I certainly conceived the evolving systems group as brought together for a particular purpose: the explore further the notion a world of blended emergence and emergent intentionality and the implications of that for academic work, education, and life in general.  Against that backdrop, I share a sense that our conversations have been somewhat "aimless," but have not been at all displeased by that.  Whatever they have been in and of themselves, I have taken from them much that has advanced my own initial interests, as I gather has been the case for many others.  Moreover, they have been, as noted by others, characterized by a kind of non-judgemental yet consistently interesting atmosphere that I value.  Finally, I have some strong sense that, over time, more collective directedness will emerge.  In short, I don't, for myself, feel a need for dialogue to have some collectively agreed upon purpose; it suffices for me if it serves distinctive individual purposes.  Clearly though there are people in the group for whom that's less true, or whose individual purposes are less well-served in the absence of a focused collective purpose.  And I suspect that's likely to be true in classrooms as well, so its probably not enough there either to expect uniform success from dialogue in and of itself.  This is very much something I want/need to think more about, and I'm looking forward to trying out various ways of conceiving dialogue interacting with shared and explicit purpose in our group and in classrooms.  In some ways, that is actually a concrete version of the general problem that I hoped at the outset the evolving systems project would be exploring.

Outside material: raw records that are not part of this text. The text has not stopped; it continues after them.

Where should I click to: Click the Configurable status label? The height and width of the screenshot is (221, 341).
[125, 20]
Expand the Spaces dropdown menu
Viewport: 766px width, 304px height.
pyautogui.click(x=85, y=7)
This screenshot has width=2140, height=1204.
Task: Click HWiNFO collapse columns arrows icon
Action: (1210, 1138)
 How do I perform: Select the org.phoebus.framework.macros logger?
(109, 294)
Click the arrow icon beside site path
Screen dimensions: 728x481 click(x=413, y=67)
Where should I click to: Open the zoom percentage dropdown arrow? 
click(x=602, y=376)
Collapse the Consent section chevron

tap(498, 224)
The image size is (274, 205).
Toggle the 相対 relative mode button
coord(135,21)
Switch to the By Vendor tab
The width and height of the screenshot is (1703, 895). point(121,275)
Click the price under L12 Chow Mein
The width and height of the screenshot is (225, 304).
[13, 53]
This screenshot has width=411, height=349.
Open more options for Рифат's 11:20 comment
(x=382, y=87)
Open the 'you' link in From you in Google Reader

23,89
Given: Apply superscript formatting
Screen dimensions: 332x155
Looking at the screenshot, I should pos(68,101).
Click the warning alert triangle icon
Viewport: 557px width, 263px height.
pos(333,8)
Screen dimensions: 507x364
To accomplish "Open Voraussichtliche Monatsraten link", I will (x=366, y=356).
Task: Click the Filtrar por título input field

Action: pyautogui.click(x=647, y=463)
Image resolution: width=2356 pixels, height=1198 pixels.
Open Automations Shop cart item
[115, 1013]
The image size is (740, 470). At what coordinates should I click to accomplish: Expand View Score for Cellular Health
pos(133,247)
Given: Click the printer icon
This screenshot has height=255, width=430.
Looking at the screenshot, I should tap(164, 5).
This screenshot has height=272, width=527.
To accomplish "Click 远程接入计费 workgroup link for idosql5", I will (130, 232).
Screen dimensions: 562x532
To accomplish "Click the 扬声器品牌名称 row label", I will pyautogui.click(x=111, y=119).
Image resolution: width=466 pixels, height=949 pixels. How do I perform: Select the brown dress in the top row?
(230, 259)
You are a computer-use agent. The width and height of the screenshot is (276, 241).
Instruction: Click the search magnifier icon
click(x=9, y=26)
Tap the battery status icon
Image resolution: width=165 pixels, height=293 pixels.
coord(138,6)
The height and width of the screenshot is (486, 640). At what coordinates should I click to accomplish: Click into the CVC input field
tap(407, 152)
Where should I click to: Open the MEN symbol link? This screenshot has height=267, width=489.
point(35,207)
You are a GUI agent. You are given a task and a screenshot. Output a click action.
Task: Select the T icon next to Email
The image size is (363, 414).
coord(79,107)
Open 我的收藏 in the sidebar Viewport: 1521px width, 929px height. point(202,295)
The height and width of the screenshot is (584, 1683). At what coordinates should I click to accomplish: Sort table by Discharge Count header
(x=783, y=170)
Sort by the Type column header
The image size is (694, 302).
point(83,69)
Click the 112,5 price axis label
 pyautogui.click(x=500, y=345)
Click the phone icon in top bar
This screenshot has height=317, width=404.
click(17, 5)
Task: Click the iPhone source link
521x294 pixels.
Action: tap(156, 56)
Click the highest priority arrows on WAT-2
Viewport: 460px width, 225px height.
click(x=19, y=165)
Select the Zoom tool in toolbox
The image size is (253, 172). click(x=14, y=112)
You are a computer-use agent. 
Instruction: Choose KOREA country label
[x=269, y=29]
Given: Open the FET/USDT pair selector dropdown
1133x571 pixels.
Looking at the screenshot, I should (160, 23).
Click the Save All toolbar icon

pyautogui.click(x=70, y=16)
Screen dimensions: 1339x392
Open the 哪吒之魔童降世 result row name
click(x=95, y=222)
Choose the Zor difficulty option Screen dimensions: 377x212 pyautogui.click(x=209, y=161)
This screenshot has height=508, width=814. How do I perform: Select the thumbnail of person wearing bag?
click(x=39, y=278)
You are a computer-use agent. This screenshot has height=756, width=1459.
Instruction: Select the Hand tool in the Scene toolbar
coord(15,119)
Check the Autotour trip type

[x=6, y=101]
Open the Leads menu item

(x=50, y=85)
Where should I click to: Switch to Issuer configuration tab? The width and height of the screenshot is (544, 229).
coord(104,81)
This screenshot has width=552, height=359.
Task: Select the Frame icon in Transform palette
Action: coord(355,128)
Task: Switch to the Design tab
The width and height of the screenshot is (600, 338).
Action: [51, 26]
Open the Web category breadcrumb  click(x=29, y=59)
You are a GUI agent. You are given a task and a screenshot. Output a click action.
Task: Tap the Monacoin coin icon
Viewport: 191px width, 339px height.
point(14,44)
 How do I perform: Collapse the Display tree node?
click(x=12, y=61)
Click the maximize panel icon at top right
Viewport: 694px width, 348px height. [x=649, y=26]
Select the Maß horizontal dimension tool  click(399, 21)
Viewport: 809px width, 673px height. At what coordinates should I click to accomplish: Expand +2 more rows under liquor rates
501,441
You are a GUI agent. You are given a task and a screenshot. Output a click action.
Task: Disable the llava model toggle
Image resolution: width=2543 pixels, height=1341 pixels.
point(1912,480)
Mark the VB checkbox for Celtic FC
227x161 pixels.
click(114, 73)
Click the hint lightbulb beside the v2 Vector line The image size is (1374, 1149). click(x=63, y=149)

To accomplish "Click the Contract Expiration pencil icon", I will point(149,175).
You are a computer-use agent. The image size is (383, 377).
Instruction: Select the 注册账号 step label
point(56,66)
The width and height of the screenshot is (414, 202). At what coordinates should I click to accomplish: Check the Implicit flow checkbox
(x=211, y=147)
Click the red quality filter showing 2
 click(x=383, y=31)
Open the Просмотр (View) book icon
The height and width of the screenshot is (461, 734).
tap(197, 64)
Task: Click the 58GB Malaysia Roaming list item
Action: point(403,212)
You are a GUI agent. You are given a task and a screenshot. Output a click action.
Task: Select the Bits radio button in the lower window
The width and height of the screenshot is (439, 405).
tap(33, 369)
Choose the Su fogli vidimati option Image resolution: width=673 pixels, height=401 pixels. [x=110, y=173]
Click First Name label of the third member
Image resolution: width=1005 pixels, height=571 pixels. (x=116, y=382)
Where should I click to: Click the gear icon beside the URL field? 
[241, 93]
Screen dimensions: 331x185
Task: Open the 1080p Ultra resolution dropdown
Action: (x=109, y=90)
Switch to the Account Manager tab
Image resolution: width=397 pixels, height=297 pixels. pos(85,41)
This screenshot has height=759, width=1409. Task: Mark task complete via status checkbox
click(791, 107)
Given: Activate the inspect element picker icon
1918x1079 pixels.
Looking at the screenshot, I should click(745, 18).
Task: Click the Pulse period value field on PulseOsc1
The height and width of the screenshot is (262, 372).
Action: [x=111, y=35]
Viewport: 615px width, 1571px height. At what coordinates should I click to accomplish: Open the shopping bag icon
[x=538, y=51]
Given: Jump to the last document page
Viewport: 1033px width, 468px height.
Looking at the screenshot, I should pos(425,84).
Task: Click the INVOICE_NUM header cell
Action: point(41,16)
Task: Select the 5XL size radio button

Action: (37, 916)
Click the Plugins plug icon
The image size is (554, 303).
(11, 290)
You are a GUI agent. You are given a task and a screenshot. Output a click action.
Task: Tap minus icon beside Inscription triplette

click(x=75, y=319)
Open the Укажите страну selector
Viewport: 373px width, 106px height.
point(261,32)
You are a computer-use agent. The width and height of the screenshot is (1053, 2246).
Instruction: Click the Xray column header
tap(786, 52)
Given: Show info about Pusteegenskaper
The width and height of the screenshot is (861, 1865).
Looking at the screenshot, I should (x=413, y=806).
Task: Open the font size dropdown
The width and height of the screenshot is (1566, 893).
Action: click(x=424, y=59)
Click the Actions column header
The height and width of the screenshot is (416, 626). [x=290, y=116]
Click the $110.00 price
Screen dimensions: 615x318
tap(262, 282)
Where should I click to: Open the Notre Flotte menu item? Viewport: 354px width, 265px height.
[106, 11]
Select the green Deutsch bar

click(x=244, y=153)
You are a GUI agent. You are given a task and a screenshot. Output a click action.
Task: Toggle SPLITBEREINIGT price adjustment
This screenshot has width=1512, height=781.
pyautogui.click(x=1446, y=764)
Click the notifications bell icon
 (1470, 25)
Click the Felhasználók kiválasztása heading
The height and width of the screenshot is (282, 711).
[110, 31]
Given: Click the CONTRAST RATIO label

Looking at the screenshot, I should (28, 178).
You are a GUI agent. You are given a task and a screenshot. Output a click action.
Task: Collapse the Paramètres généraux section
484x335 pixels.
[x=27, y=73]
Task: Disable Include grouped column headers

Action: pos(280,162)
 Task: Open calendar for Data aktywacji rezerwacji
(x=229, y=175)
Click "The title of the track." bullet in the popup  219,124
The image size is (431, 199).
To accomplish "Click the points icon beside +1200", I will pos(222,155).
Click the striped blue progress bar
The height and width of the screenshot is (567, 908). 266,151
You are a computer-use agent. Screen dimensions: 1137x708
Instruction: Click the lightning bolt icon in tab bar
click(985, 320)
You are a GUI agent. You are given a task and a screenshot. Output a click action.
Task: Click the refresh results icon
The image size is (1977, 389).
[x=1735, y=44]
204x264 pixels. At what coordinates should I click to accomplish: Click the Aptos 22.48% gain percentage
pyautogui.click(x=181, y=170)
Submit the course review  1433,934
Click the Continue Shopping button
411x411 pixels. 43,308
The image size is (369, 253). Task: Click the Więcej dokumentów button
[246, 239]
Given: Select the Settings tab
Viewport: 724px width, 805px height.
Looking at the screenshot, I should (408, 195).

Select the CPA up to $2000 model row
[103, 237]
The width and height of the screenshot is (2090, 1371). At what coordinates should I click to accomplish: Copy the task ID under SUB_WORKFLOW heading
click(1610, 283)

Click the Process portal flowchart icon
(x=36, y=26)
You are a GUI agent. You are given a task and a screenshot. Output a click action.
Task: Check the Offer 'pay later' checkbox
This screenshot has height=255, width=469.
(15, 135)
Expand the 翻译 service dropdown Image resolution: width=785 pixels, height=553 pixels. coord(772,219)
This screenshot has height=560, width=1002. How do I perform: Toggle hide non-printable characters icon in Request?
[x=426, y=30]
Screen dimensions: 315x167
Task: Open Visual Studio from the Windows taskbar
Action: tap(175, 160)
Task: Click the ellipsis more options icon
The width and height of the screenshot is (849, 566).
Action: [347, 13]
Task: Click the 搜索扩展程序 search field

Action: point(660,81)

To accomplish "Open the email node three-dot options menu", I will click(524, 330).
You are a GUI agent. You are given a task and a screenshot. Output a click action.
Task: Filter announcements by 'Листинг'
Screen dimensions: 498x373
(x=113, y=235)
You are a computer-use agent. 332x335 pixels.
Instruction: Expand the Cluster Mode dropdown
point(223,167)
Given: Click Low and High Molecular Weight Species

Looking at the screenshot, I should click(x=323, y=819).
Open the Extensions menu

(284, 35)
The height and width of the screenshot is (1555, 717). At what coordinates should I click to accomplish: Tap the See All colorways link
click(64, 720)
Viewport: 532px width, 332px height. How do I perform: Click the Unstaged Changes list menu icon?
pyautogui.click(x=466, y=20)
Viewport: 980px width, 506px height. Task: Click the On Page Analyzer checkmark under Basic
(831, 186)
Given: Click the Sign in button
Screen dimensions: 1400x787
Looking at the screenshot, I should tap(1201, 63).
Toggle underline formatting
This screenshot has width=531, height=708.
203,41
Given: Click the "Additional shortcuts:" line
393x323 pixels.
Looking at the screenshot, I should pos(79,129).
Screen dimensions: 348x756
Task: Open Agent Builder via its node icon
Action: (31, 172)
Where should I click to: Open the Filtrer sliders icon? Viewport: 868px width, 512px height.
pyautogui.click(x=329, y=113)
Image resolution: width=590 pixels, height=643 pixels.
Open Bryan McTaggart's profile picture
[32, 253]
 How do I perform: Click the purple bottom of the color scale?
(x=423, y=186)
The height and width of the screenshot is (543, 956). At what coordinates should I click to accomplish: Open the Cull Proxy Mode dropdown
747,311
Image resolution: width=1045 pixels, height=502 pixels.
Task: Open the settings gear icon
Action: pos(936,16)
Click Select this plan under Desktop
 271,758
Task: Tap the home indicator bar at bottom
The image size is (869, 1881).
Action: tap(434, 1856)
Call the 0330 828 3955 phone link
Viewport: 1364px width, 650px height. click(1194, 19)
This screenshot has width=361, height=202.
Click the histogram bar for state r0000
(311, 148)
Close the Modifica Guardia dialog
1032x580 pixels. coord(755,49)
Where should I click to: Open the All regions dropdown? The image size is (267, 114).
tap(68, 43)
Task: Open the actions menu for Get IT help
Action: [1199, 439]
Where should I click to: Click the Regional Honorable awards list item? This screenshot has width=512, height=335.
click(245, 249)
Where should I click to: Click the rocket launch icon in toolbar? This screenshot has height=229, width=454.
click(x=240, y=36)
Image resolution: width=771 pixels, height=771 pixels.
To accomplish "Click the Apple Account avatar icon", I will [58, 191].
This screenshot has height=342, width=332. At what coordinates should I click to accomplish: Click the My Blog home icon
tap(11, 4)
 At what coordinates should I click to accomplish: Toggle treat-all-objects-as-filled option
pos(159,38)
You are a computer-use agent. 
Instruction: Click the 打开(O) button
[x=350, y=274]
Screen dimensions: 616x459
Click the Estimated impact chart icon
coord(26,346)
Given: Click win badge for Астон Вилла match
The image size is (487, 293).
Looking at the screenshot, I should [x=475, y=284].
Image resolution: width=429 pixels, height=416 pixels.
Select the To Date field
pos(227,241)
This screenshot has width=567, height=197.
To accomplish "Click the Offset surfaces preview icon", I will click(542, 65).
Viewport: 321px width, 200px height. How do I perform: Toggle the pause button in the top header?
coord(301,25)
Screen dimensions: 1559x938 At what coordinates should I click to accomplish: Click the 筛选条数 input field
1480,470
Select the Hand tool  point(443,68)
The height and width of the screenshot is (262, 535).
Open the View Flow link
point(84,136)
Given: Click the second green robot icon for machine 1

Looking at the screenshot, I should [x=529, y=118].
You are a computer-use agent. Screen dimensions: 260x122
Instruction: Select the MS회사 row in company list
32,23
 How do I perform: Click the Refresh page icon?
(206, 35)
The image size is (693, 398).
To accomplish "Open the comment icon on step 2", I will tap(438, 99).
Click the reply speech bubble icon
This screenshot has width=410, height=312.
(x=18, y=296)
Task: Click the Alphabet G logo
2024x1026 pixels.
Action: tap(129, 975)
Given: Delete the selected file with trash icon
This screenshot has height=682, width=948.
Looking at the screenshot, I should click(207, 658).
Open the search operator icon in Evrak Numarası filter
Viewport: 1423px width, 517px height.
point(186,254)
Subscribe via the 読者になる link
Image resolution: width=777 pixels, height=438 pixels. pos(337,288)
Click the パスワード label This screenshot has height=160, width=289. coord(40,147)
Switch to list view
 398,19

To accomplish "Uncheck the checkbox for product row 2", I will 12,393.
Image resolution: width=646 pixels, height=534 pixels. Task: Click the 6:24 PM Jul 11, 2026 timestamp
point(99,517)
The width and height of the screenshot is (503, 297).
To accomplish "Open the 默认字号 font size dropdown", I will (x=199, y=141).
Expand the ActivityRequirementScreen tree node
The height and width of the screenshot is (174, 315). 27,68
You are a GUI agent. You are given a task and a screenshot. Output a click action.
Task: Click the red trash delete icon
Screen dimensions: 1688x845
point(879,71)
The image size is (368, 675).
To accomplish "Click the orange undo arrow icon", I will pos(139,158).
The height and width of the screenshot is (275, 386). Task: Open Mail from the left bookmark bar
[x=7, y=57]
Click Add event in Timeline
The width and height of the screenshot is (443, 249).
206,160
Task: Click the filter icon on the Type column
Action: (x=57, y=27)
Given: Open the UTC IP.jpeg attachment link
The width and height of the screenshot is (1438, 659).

A related question that has arise several times in our conversations, and that was also highlighted in our last, was the issue of whether we should continue to meet in a more or less "academic setting" and to interact in a more or less "academic" mode (background readings, a presentation designed (hopefully) to trigger dialogue, all in two hours once a month).  Would we be more successful at dialogue (in the sense talked about above) if deliberately got away from "academic" patterns like these?  Since I have been in general quite satisfied with what we've done, I feel less need to get away from resemblences to the "academic."  I am though more than willing to try out any alternate modes of generating dialogue that others think might be more productive.  My hunch, both here and in the classroom, is that simply having together some set of experiences won't quite do the trick, that there needs to be something preparatory to the shared experience that motivates it and something following the experience that encourages shared reflection on it, but I would be perfectly happy to be have my hunch proven wrong.  Here too I think there is substantial room for experimenting, and ample reason to do so.